Second test: check_free partition space
The second test is similar to the first. This time it checks how much space is
available on the C: partition.
If less than 60GiB are free the test is not passed.
To check this, the function
getDiskFreeSpaceExA
is used.
This function calls the system call
NtQueryVolumeInformationFile
which we can analyze with Tycho.
The interpretation works also similarly to the first test. All we have to do is look for another system call, but the interpretation is a bit different.

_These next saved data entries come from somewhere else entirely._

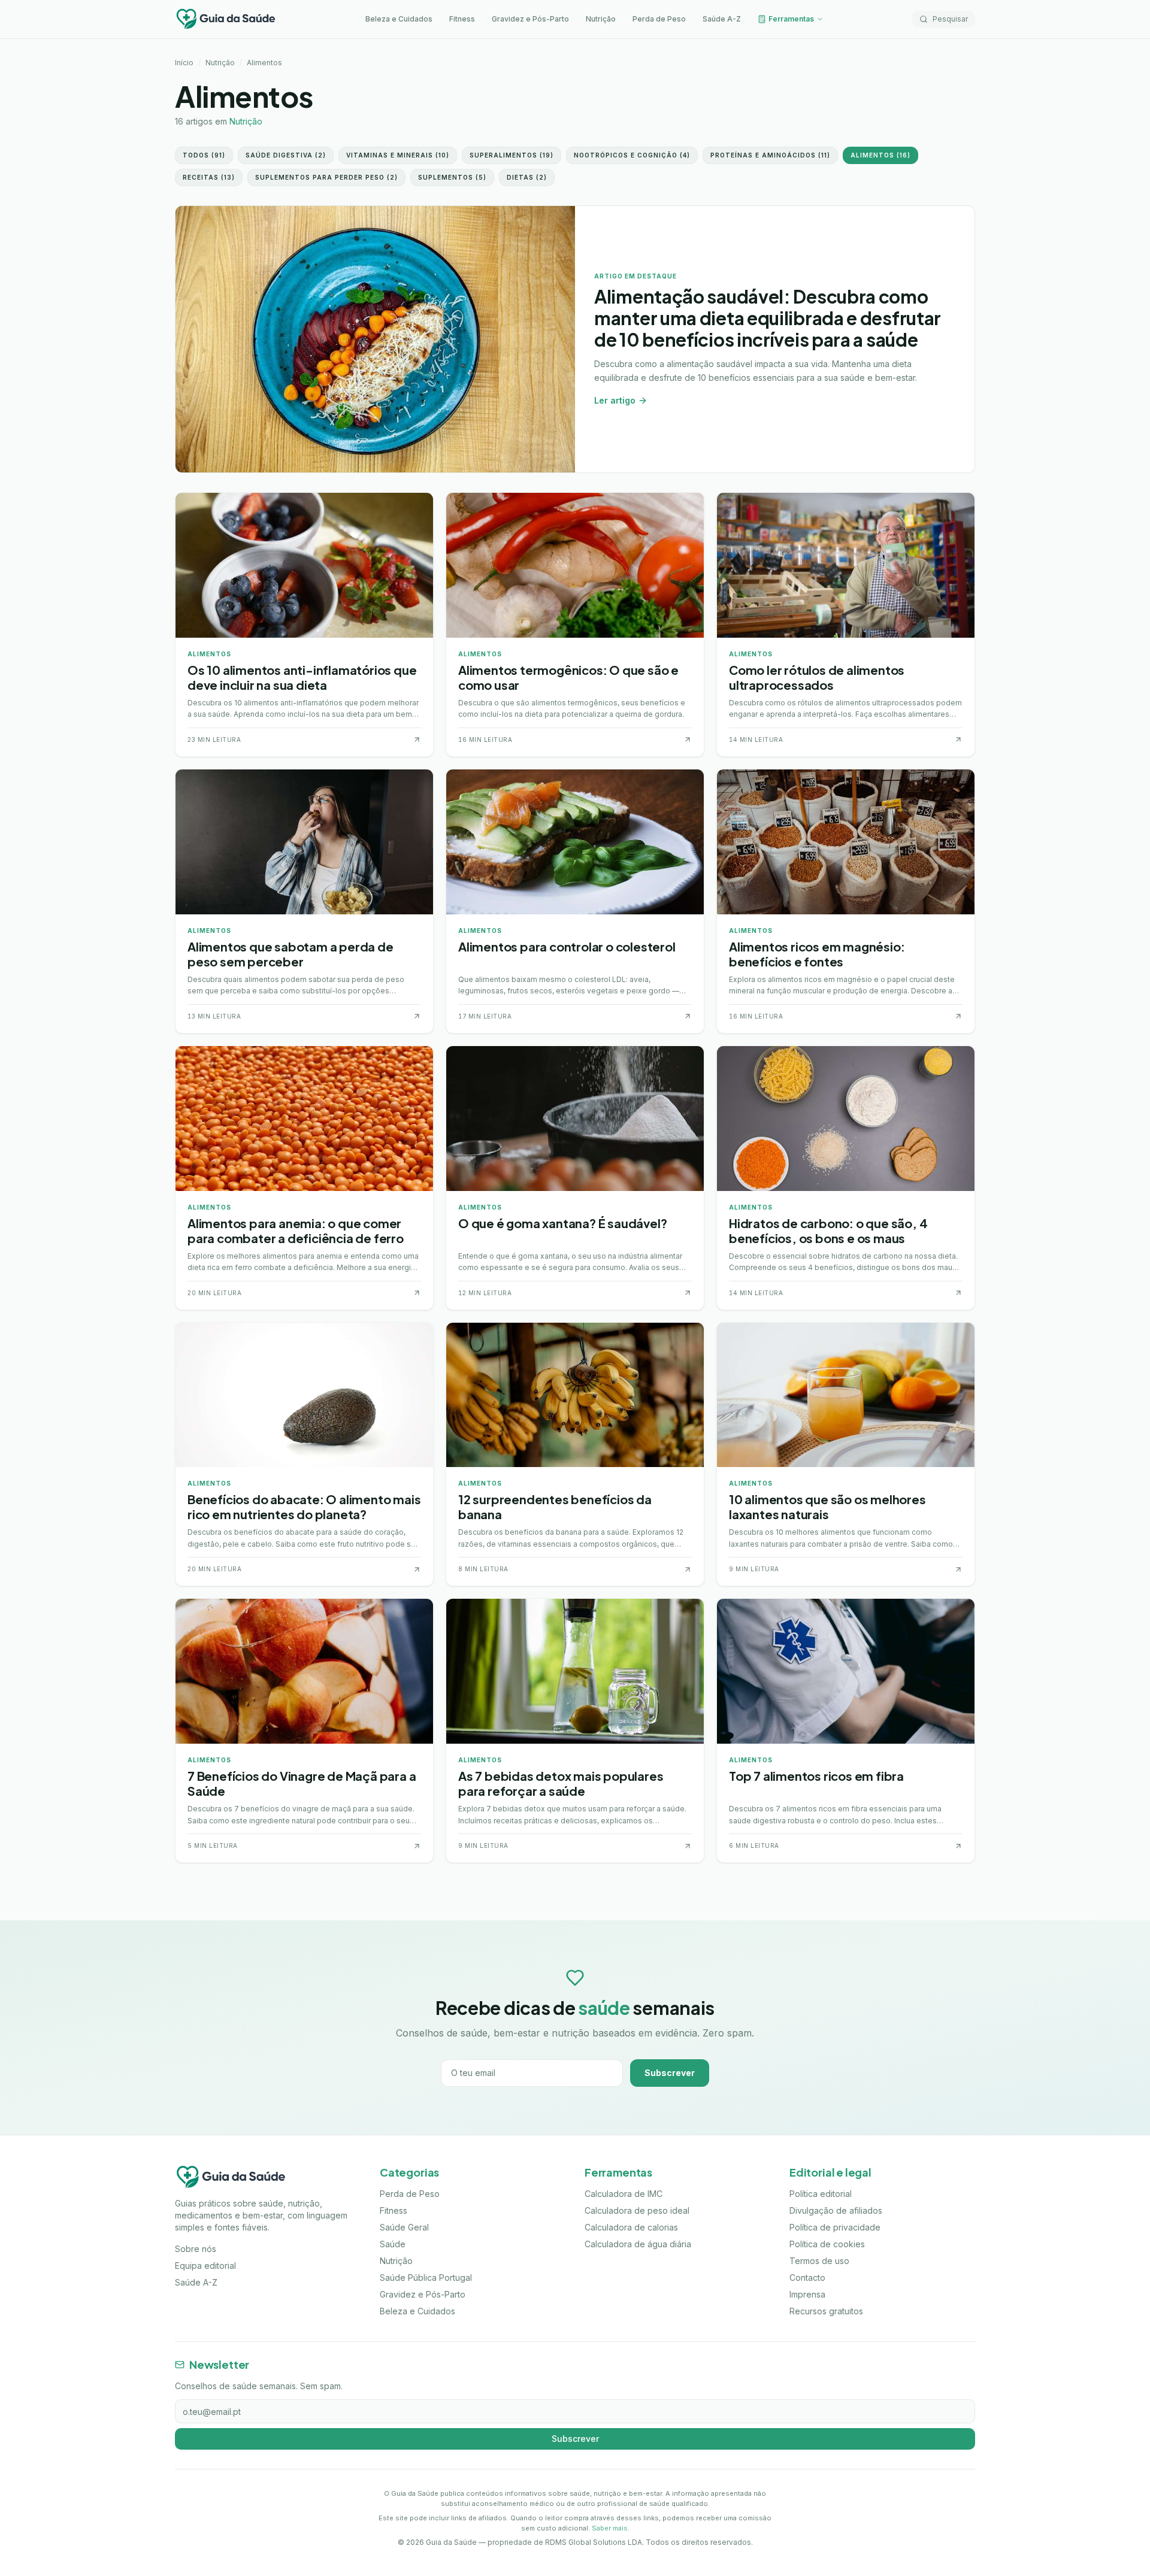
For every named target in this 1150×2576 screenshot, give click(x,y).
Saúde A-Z (722, 18)
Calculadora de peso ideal (637, 2210)
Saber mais (610, 2528)
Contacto (807, 2277)
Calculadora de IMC (623, 2194)
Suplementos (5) (452, 177)
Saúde (392, 2244)
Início (184, 62)
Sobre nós (195, 2249)
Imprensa (807, 2294)
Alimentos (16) (880, 155)
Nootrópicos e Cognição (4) (632, 155)
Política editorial (820, 2194)
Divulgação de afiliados (835, 2210)
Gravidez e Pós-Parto (530, 18)
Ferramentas (791, 18)
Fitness (462, 18)
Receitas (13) (209, 177)
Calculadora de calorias (631, 2227)
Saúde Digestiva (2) (286, 155)
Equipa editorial (205, 2265)
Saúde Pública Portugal (426, 2277)
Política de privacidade (834, 2227)
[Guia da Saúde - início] (226, 19)
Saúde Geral (404, 2227)
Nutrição (601, 18)
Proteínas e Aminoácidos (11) (770, 155)
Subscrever (669, 2073)
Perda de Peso (659, 18)
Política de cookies (827, 2244)
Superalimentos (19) (511, 155)
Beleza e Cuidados (398, 18)
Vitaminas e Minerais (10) (397, 155)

We add NtQueryVolumeInformationFile
to the whitelist and the system call
interpretation retrieves the following information after the breakpoint was hit:
{'after': {'FileSystemInformation': {'type': 'VOID*', 'value': 0x28F8A8},
'IoStatusBlock': {'type': 'IO_STATUS_BLOCK*', 'value': 0x8E328}},
'before': {'FileHandle': {'type': 'HANDLE', 'value': 0xD0},
'FileSystemInformationClass': {'type': 'FS_INFORMATION_CLASS',
'value': (0x3,
'FileFsSizeInformation')},
'Length': {'type': 'ULONG', 'value': 0x18}},
'name': 'NtQueryVolumeInformationFile',
'return_value': 0L}
Through Tycho, we know that the system call parameter
FileSystemInformationClass
has value 3
, which corresponds to
FileFsSizeInformation
.
And that means FileSystemInformation
points to a FileFsSizeInformation
object.
This object contains the information that is interesting for us.
We can find this 0x18
byte large object at address 0x28F8A8
.
With Tycho, we can easily read the raw bytes from this object.
hexlify(pafish.read_linear(0x28F8A8, 0x18))

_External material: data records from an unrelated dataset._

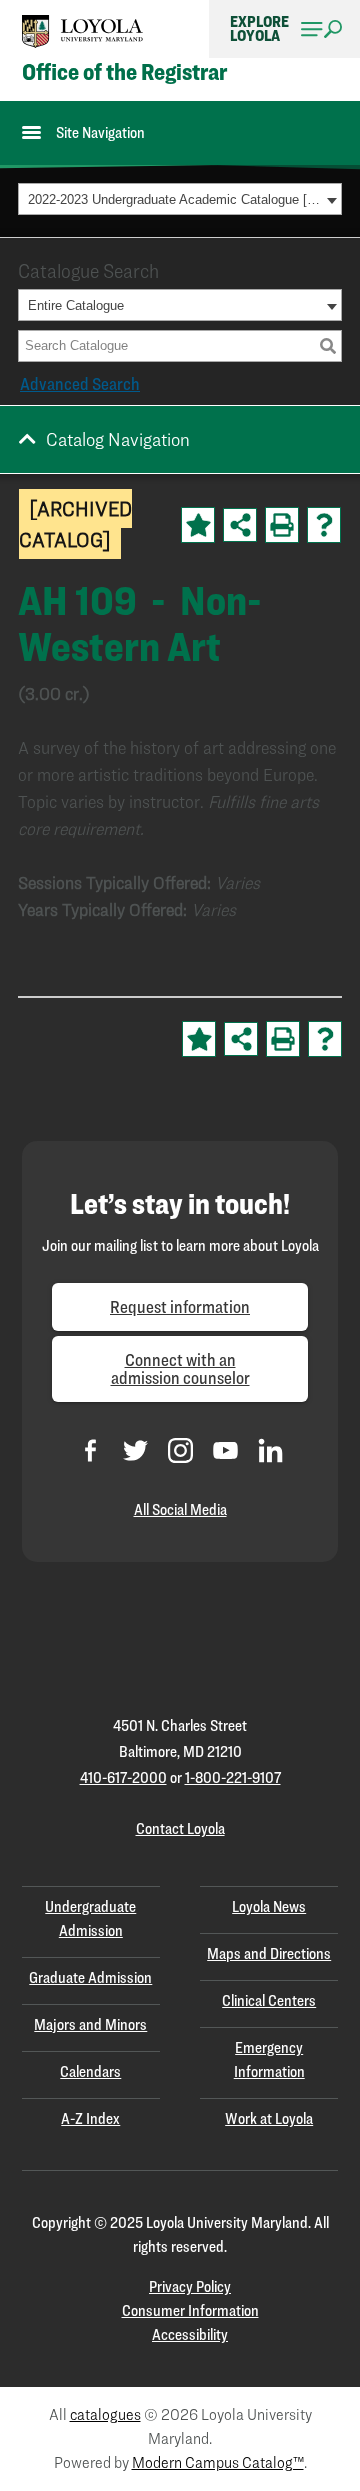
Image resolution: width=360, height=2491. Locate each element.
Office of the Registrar (124, 72)
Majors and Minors (90, 2024)
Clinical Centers (269, 2000)
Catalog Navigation (118, 439)
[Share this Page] (240, 525)
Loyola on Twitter (135, 1450)
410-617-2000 (123, 1777)
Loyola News (269, 1906)
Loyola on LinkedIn (270, 1450)
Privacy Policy (190, 2286)
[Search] (328, 346)
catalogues (105, 2414)
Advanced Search (80, 383)
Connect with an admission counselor (180, 1368)
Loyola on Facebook (90, 1450)
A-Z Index (90, 2118)
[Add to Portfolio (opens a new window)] (198, 525)
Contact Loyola (180, 1828)
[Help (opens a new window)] (324, 525)
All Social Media (180, 1509)
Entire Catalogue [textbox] (76, 305)
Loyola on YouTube (225, 1450)
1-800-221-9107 (233, 1777)
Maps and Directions (269, 1953)
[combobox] (180, 199)
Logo (83, 31)
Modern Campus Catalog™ (218, 2462)
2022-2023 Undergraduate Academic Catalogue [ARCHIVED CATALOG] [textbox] (174, 199)
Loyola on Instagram (180, 1450)
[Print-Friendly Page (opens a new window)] (282, 525)
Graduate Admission (90, 1977)
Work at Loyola (269, 2118)
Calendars (90, 2071)
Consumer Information (190, 2310)
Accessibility (190, 2334)
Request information (180, 1306)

'ff2f75000000000055421900000000000800000000020000'
But the 0x18
bytes of output aren't really easy to understand yet, because the
FileFsSizeInformation
is a structure like this:
8 Byte 8 Byte 4 Byte 4 Byte
+----------------+----------------+--------+--------+
|total |free |sector/ |byte/ |
|cluster: |cluster: |cluster:|sector: |
|0x752FFF |0x194255 |0x8 |0x200 |
+----------------+----------------+--------+--------+
0x28F8A8 0x28F8C0
Let's read the individual parts of it step by step with struct.unpack()
.
hex(struct.unpack("<Q",pafish.read_linear(0x28F8A8, 8))[0])
'0x752FFF'
hex(struct.unpack("<Q",pafish.read_linear(0x28F8B0, 8))[0])
'0x194255'
hex(struct.unpack("<i",pafish.read_linear(0x28F8B8, 4))[0])
'0x8'
hex(struct.unpack("<i",pafish.read_linear(0x28F8BC, 4))[0])
'0x200'
Using the following formula:
free space = (free cluster * sector per cluster * bytes per sector) / 0x400³
You get the result 6.3148 GiB. That exactly describes the free space on the C: partition.

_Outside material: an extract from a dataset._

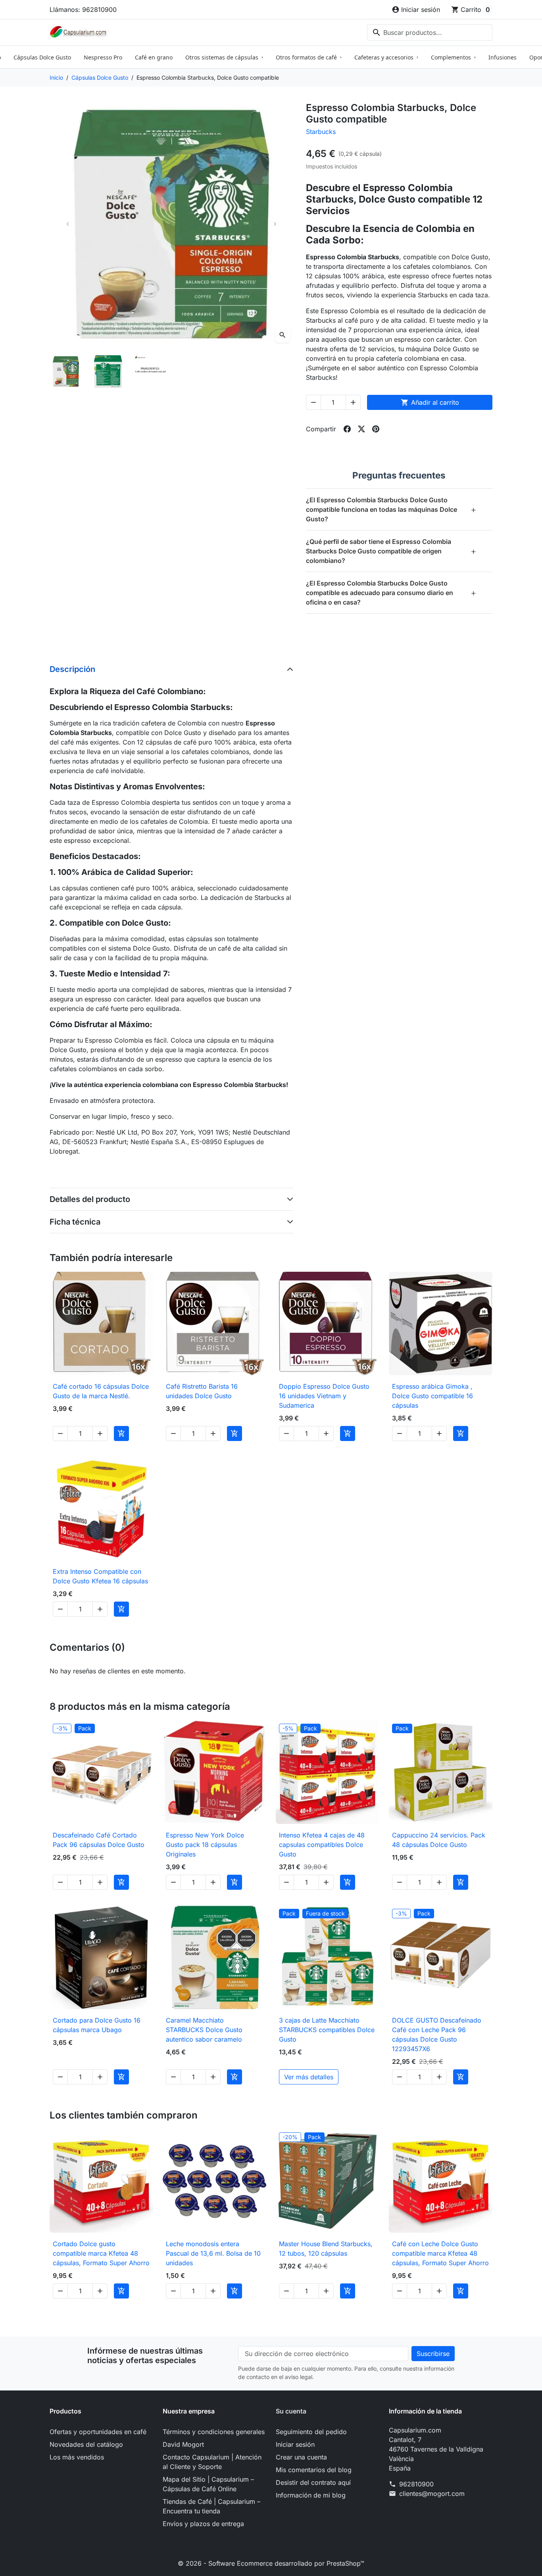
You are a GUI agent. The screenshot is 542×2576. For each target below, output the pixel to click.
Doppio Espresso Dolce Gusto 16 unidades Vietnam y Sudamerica (324, 1395)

Here it is also super easy to change the return value with Tycho. As an example we want to manipulate the system call so that the partition is 300 GiB and still has 150 GiB free space. For this we have to change the total clusters and the free clusters. We need to know how many clusters we need for these values. For this we use the following calculation:
new_cluster = (new size*0x400³) / (byte per sector * sector per cluster)
As a result we get 0x4B00000
total cluster and 0x2580000
free cluster.
pafish.write_linear(0x28F8A8, struct.pack("<Q", 0x4B00000))
pafish.write_linear(0x28F8B0, struct.pack("<Q", 0x2580000))
Using this change, we let the partition to be 300 GiB in size, with 150 GiB of free space, and Pafish reports success.
Summary
Tycho is a cool tool for software analysis. In this blog entry I showed you how easy it is to find, stop, analyze and manipulate system calls with tycho.
Because you can easily get complete information from a system call before and after execution, you can quickly find out a lot about the software. And all this without using a classic debugger.
With Tycho's Python API it is also super easy to script analysis tasks and to integrate it into other tools. Furthermore Tycho exposes much less virtualization artifacts than other off-the-shelf virtualization software, which is a big advantage in malware analysis.